The passer's failure to maintain a stable subject position is also an attribute of passing narratives. In most passing narratives, the passer fails to sustain the new-found identity, as passing narratives almost always end in the death of the passer or else in his/her capitulation to social and cultural norms. In passing-for-white novels, for instance, the passer's "black identity is generally outed and the passer is either annihilated or returned to the "black" community/identity from which he/she has escaped. Temporary empowerment through escape from the past thus ends in surrender or death. The passer's unsustainable desire for mastery is ultimately relinquished since it has been based on, and has utilised parts of, a body that will not be subordinated.

The death of the passing body in the passin-for-white novel suggests that the body cannot ultimately be reduced to an essentialised identity, as the false totalisation of self (white skin=white identity) that accompanies passing cannot be sustained. In passing stories, the passer's overempowered, solipsistic disregard for both a multivalent body and social and cultural categorisations must lead to exposure, the passer cannot be represented and pass at the same time. The representation of passing thus engenders exposure but without this exposure the passer could not have been represented. The narrated passer is, through storytelling, fatally reduced to the visual limits of the external body. As a result of this reduction, passing is often deemed a deathly act. Although the passer is often read as a traitor who has fled his/her imprisoning identity, the passer is also a failure for not maintaining this position. This focus on death is also a product of the process of reading itself: readers of passing often judge passing's efficacy by focussing on the ending, that is whether or not the pass is wholly and successfully maintained, rather than on process.
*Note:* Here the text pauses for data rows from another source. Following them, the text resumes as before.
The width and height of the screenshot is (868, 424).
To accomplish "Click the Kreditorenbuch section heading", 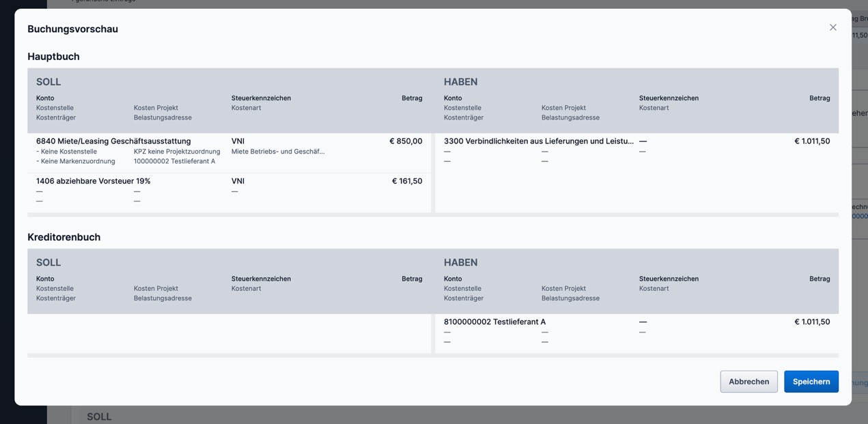I will click(64, 237).
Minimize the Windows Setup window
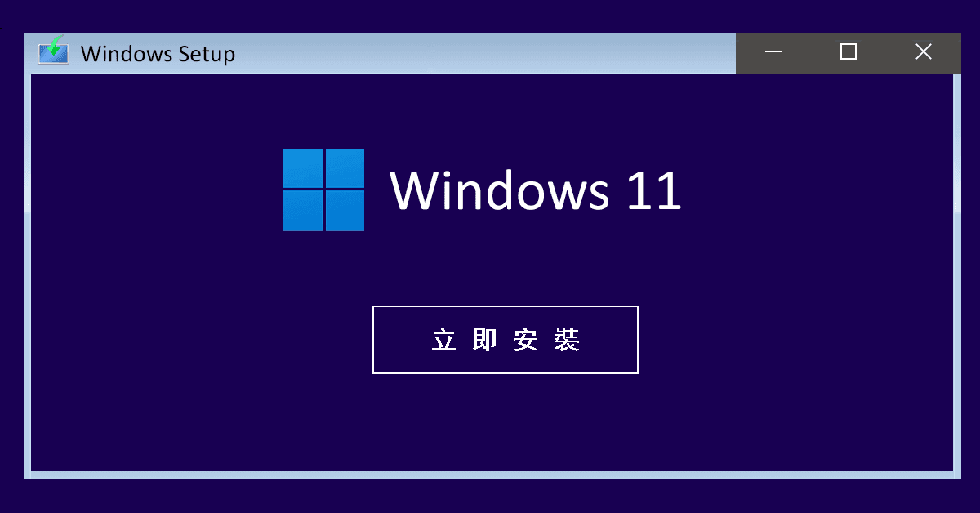This screenshot has height=513, width=980. click(x=773, y=53)
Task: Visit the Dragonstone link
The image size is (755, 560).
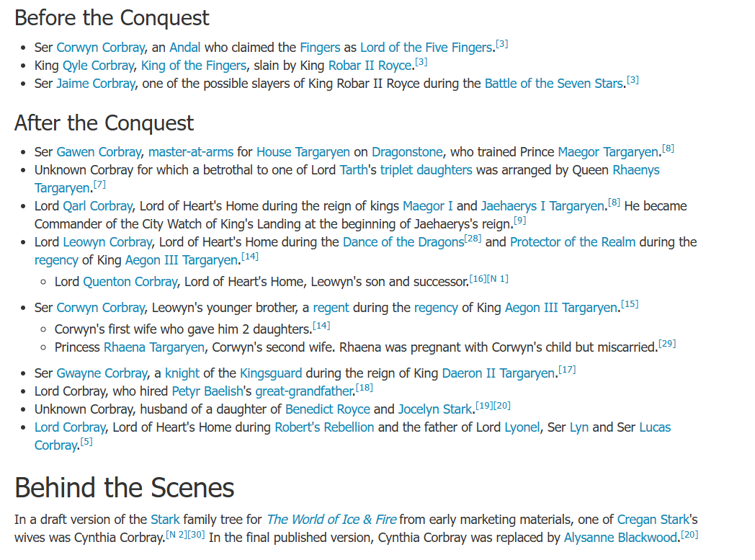Action: (x=407, y=152)
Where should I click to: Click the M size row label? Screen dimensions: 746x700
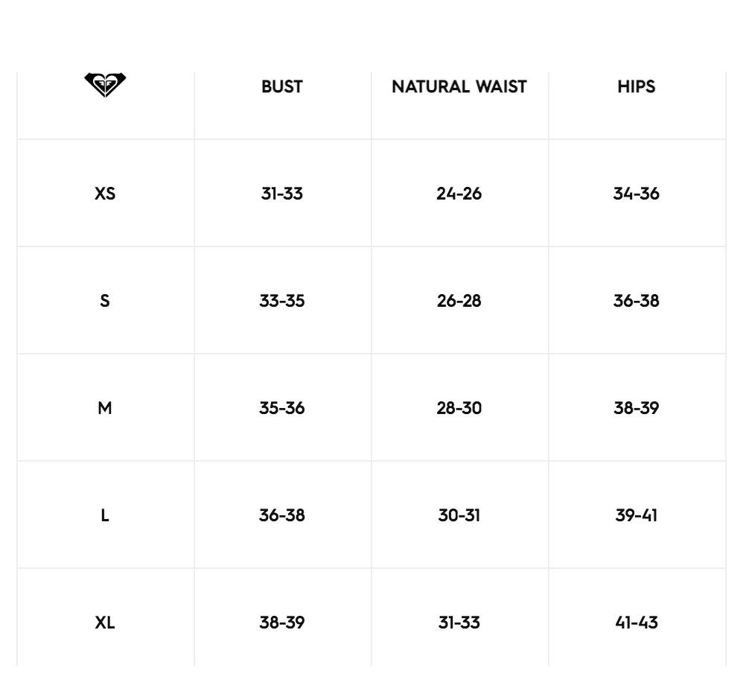click(x=105, y=408)
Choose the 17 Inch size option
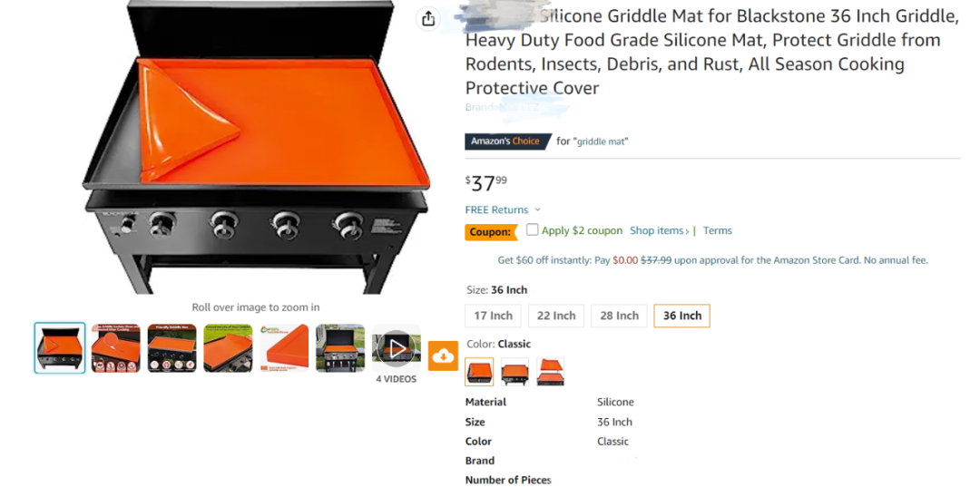 click(x=493, y=316)
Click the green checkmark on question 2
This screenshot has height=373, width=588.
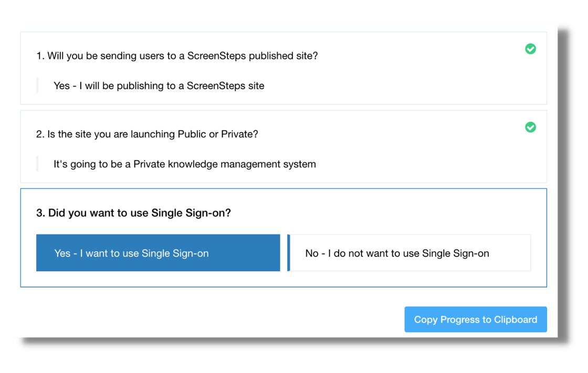pyautogui.click(x=530, y=127)
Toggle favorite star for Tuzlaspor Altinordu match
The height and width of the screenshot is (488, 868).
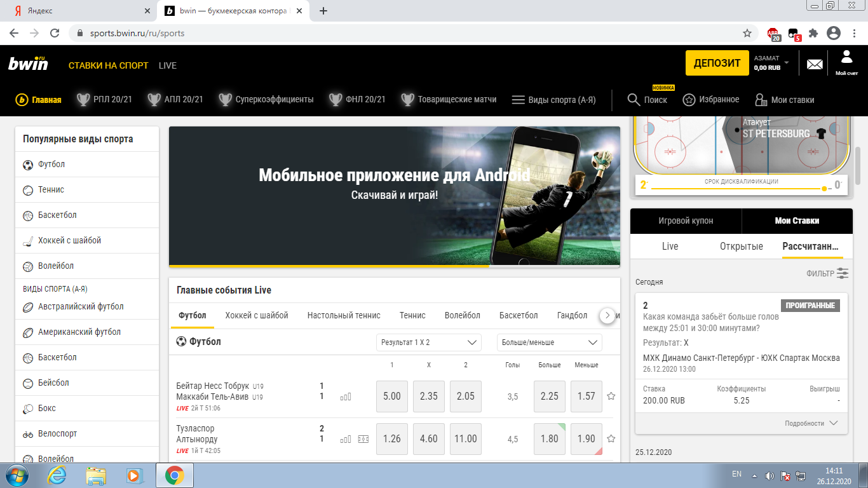pyautogui.click(x=611, y=438)
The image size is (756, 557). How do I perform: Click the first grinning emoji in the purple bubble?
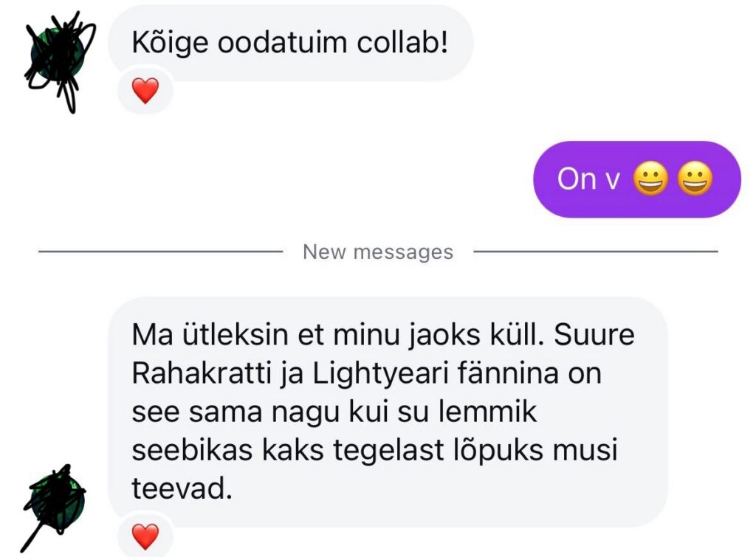coord(650,179)
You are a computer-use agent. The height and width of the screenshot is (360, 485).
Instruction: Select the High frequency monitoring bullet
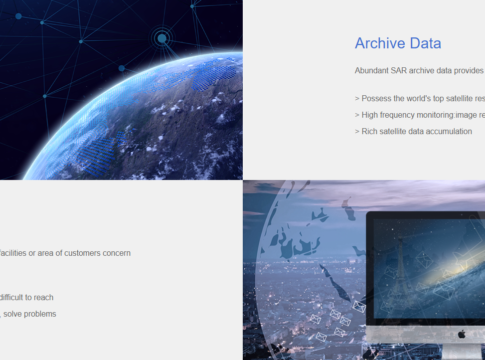click(x=420, y=115)
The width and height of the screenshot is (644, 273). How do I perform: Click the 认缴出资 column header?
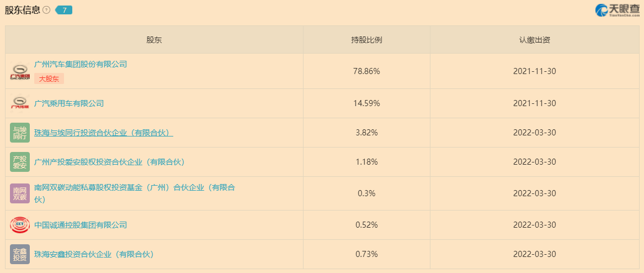(x=535, y=40)
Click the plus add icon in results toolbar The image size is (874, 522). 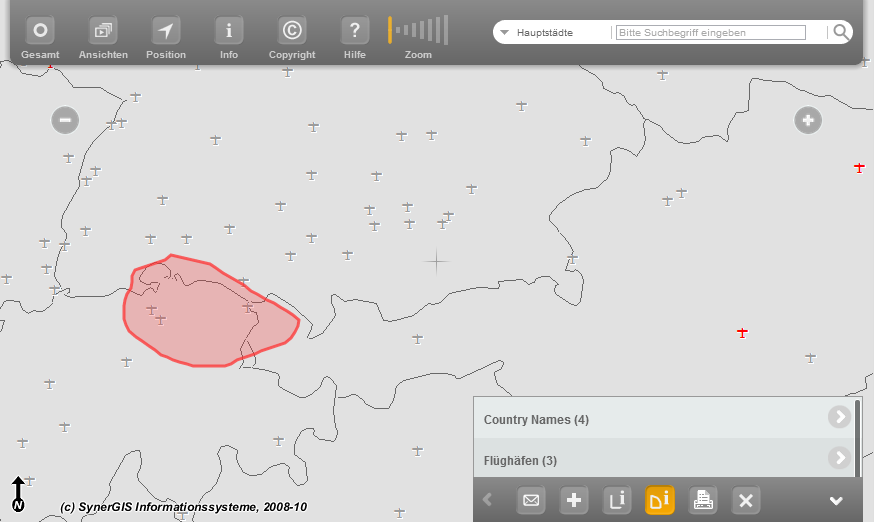coord(574,500)
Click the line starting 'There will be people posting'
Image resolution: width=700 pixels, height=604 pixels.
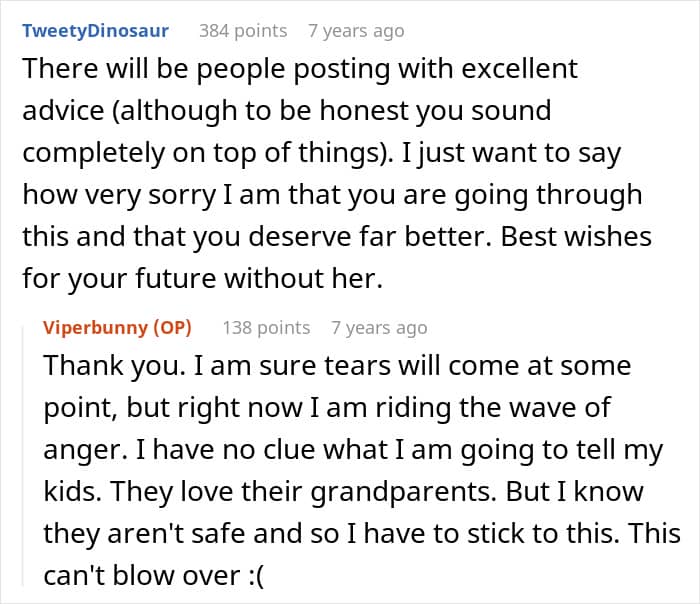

Categorisation is fatally outed, often condemned, in passing narratives to be simplifying and non-meaningful and this judgement forgets that access to representation was never based on totality. The condemnation of the passer's "fake," divided, identity annihilates the context, the multiple parts, that produced the passer in the first place.

Like Paglia's representation of the Mona Lisa, the passing narrative acknowledges that bodily surface and textual detail plays a pivotal role in reading and writing. Passing relies on narrative as a detour, the fetishised body part (such as whiteness) remains a fabrication through the structure of the passing narrative, which returns the passer to his/her proper place. However, without this fabrication—the passer's raison d'etre—the passer could not have been represented in the first place. In passing stories, description makes the passer, it brings the passer to life. This description, which outlines those fixed, partial categories the passer is wanting to escape, is also analogous to Paglia's ekphrasis of the "Mona Lisa" in that it portends the loss of the reader's and the writer's complete power. Like the judgmental reader, the passer is a subject who momentarily desires total identity but is punished for this desire. Destructively reliable, the body is discovered to be an incomplete locus of identification, engendering both the death and the life of passing.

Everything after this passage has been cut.